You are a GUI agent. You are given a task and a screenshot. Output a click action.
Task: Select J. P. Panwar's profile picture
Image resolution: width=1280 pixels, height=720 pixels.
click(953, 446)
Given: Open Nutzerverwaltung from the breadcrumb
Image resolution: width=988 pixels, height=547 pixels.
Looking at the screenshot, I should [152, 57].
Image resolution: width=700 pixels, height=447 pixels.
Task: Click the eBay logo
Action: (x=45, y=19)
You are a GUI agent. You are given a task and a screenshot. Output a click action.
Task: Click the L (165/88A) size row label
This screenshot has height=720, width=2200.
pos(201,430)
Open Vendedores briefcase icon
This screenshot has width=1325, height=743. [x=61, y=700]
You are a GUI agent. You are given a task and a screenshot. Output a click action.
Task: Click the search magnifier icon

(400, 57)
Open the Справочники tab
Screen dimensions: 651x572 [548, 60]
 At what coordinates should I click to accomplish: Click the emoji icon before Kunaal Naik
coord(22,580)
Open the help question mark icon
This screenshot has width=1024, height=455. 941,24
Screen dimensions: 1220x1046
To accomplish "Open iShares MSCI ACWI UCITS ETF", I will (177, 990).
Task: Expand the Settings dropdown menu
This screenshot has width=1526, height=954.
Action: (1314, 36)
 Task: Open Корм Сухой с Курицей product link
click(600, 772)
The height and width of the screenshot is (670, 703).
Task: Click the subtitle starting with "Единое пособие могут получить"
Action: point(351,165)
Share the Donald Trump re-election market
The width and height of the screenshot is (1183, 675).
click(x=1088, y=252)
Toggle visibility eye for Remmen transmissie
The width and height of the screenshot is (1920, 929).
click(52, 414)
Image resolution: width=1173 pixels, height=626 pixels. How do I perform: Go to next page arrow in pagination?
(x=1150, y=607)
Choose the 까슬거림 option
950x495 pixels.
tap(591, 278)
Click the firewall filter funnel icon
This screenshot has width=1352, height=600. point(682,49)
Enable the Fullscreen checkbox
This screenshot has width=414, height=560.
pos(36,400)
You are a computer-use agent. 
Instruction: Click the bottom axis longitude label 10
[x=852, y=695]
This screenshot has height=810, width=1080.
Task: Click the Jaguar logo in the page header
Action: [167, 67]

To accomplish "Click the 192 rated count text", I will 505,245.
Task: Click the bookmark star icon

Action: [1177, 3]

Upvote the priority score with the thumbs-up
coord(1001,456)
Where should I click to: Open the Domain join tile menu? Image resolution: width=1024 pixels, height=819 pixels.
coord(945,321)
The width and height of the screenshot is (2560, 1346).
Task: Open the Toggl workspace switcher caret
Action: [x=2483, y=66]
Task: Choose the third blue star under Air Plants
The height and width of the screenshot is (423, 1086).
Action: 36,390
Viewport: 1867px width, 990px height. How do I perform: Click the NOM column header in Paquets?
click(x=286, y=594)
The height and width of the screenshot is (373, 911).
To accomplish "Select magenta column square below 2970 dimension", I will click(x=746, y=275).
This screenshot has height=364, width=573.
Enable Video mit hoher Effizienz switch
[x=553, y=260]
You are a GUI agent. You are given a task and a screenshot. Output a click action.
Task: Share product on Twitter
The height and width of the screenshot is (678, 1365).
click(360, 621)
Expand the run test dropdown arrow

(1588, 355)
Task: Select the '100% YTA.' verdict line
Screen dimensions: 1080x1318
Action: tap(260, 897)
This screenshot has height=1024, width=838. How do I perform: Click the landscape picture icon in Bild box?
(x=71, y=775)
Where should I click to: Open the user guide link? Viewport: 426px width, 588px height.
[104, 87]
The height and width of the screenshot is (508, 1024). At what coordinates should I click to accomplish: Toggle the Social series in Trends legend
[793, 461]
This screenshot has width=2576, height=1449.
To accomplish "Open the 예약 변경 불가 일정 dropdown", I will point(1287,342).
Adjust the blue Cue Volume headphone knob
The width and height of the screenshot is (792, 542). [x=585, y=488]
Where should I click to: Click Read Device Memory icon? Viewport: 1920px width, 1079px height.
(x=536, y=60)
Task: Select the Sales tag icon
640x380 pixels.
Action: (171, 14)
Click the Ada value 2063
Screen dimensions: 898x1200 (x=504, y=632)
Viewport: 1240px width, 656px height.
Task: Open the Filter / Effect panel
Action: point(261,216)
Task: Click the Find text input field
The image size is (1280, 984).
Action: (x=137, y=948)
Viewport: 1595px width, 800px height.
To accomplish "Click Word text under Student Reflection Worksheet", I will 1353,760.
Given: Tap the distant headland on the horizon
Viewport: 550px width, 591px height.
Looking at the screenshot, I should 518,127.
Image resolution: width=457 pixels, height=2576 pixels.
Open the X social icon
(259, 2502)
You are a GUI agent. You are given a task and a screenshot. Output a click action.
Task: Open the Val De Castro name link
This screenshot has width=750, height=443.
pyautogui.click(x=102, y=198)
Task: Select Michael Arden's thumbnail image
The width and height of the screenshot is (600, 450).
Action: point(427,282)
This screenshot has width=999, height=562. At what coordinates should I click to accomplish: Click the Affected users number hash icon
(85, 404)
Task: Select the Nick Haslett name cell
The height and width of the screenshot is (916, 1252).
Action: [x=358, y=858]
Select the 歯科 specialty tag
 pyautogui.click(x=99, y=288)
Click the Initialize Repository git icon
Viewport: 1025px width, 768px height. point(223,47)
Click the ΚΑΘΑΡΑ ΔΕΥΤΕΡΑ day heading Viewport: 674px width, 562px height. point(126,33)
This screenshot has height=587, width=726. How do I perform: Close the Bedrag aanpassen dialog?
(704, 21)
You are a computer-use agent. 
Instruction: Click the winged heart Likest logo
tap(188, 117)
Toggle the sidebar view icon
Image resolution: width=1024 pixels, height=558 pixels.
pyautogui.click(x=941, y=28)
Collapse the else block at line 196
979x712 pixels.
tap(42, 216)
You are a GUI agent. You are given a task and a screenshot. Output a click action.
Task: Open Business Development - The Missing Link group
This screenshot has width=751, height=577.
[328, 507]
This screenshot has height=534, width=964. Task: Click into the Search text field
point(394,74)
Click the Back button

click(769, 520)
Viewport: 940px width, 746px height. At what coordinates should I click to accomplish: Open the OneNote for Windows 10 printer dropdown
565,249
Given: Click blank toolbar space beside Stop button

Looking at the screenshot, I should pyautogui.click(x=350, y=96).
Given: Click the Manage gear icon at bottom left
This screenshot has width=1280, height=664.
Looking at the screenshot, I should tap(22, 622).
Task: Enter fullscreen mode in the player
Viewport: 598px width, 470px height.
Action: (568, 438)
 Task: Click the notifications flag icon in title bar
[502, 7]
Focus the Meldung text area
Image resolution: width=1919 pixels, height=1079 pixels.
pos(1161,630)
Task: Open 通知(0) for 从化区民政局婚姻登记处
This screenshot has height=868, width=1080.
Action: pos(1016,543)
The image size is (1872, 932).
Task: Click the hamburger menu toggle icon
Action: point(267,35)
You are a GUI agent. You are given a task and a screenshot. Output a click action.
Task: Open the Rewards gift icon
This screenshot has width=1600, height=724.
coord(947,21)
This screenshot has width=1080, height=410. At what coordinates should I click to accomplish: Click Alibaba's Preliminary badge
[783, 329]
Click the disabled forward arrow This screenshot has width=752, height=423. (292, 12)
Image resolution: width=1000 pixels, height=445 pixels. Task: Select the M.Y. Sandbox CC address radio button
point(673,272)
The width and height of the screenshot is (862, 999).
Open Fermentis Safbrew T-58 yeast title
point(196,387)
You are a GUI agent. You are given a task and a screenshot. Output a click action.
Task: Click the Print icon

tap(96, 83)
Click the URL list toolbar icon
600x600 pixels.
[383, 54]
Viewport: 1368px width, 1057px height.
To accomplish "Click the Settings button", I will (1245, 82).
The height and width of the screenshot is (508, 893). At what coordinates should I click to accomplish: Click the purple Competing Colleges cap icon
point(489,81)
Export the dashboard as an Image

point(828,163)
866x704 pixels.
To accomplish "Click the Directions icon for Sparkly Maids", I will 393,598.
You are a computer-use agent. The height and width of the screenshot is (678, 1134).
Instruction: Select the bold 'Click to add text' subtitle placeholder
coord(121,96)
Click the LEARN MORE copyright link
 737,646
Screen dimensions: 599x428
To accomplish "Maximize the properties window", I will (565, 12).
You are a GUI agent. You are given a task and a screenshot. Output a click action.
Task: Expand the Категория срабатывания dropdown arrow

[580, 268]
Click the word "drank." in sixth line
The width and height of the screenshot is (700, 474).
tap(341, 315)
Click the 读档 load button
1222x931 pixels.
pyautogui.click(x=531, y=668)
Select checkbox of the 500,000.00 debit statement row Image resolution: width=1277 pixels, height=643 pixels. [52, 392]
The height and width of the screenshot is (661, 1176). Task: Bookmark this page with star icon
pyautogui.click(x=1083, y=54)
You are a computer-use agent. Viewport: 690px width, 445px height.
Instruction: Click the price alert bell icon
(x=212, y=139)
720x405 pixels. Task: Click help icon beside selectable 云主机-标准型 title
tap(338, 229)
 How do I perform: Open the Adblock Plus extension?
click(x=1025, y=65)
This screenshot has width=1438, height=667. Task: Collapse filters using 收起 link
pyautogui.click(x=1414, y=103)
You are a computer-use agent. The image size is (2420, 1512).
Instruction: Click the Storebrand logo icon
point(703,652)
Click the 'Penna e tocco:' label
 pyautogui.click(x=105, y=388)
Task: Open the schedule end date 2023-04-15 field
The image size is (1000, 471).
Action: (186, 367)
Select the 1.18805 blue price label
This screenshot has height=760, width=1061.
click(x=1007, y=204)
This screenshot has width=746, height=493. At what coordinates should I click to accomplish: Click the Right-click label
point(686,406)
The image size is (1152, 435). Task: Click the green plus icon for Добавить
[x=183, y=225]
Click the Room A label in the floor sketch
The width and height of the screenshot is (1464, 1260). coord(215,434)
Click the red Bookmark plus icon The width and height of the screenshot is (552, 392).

···

AIM OF THE EXERCISE: Pull every line containing "will" out of the material and copy it.

ANSWER AREA:
To accomplish "Open iShares MSCI ACWI UCITS ETF", I will (177, 990).
To accomplish "Click the 192 rated count text", I will 505,245.
To accomplish "Select magenta column square below 2970 dimension", I will click(x=746, y=275).
To accomplish "Open the 예약 변경 불가 일정 dropdown", I will point(1287,342).
To accomplish "Click Word text under Student Reflection Worksheet", I will 1353,760.
To accomplish "Click the Settings button", I will (1245, 82).
To accomplish "Click the Directions icon for Sparkly Maids", I will 393,598.
To accomplish "Maximize the properties window", I will (565, 12).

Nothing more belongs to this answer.